Supplied data below:

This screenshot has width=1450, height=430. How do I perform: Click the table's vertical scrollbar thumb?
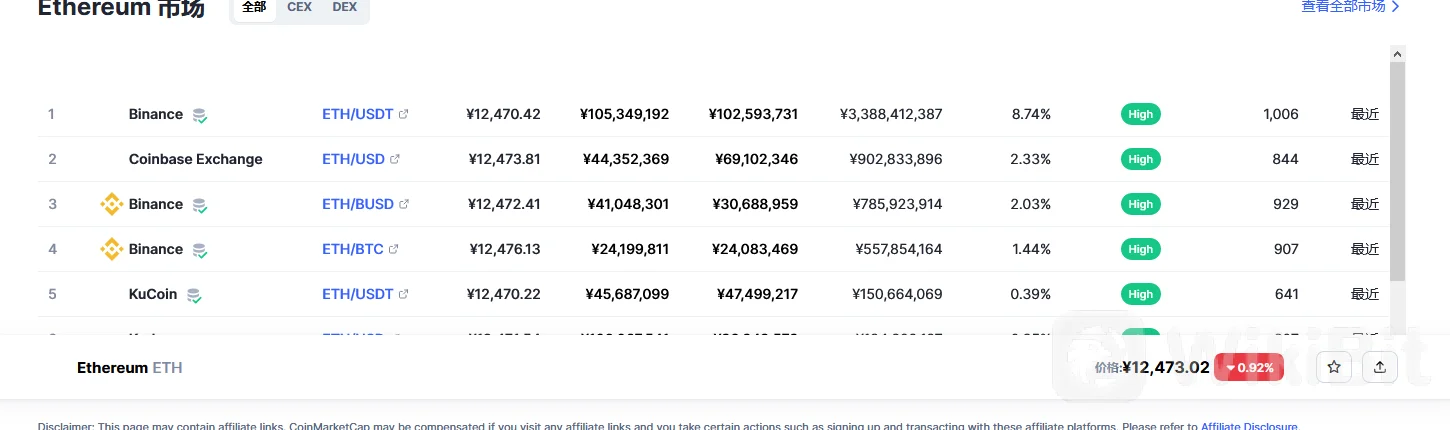(1398, 170)
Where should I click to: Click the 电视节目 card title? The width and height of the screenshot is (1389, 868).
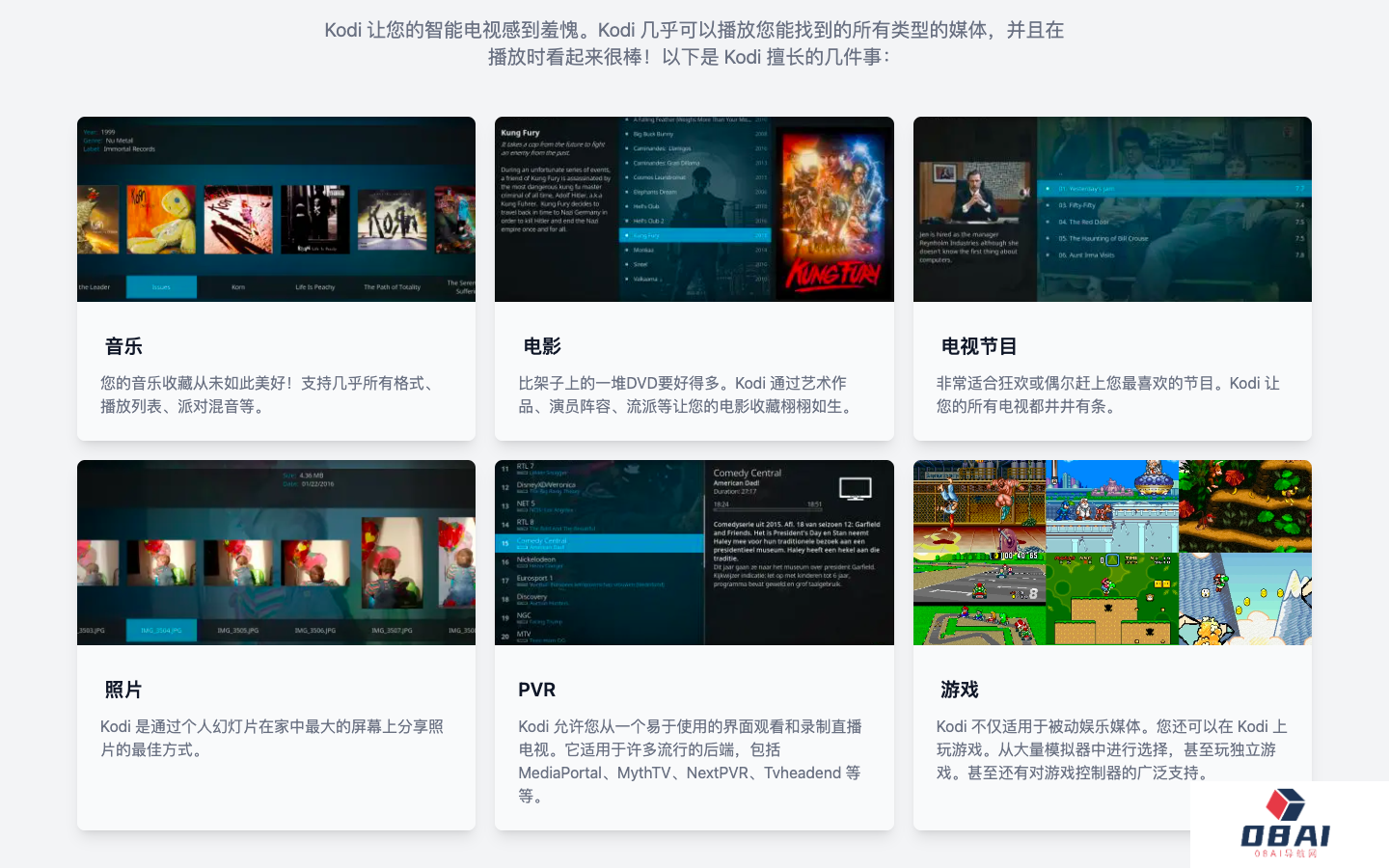coord(979,346)
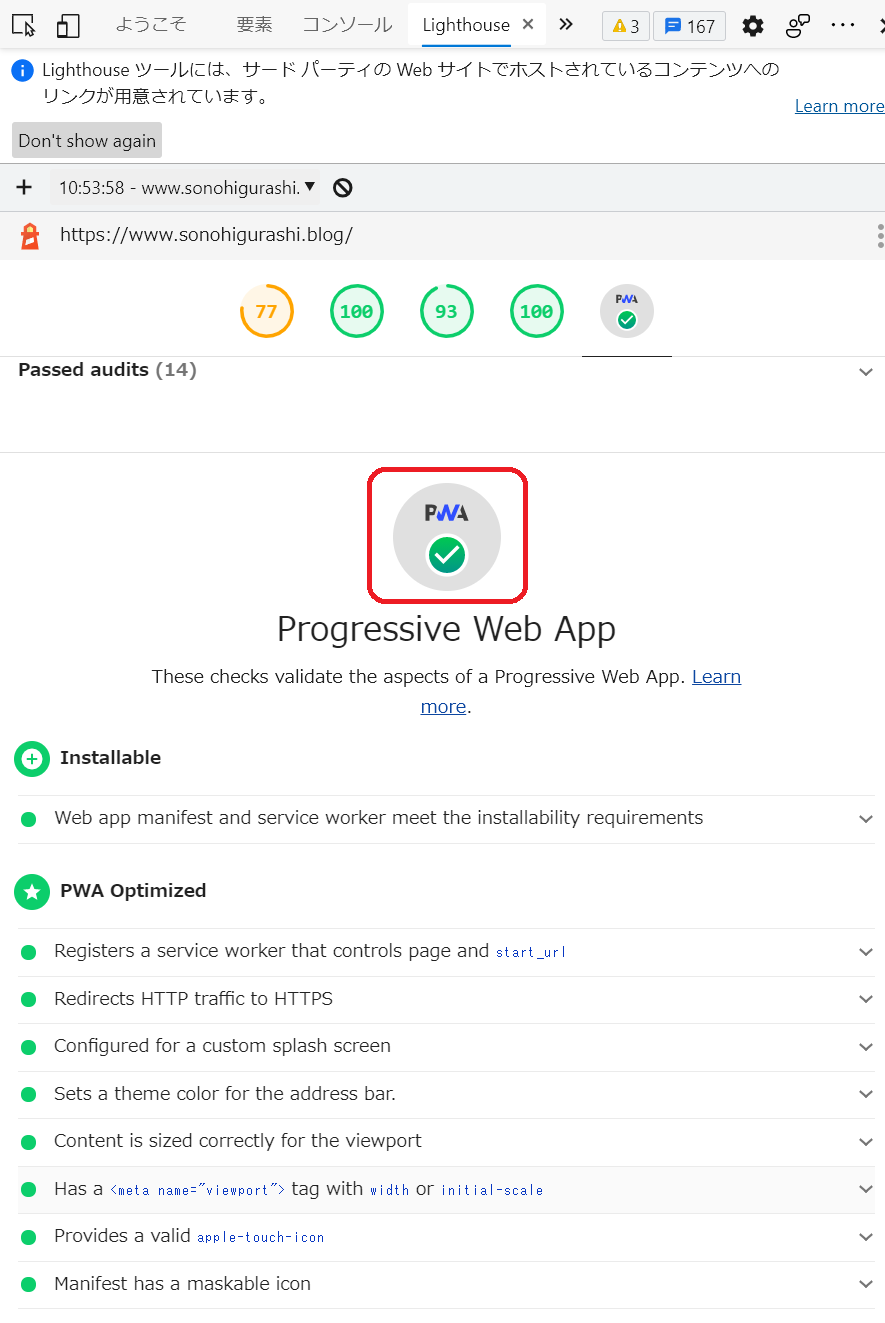Show more tabs with the double chevron
Viewport: 885px width, 1323px height.
pos(566,24)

End of Supplied data.

- Problem description:
Copy out the material exactly as it stands, though no picture should appear in the copy.

- Expected answer:
This screenshot has width=1450, height=430. How do I perform: Click the table's vertical scrollbar thumb?
(1398, 170)
Where should I click to: Click the 电视节目 card title? The width and height of the screenshot is (1389, 868).
coord(979,346)
Show more tabs with the double chevron
Viewport: 885px width, 1323px height.
pos(566,24)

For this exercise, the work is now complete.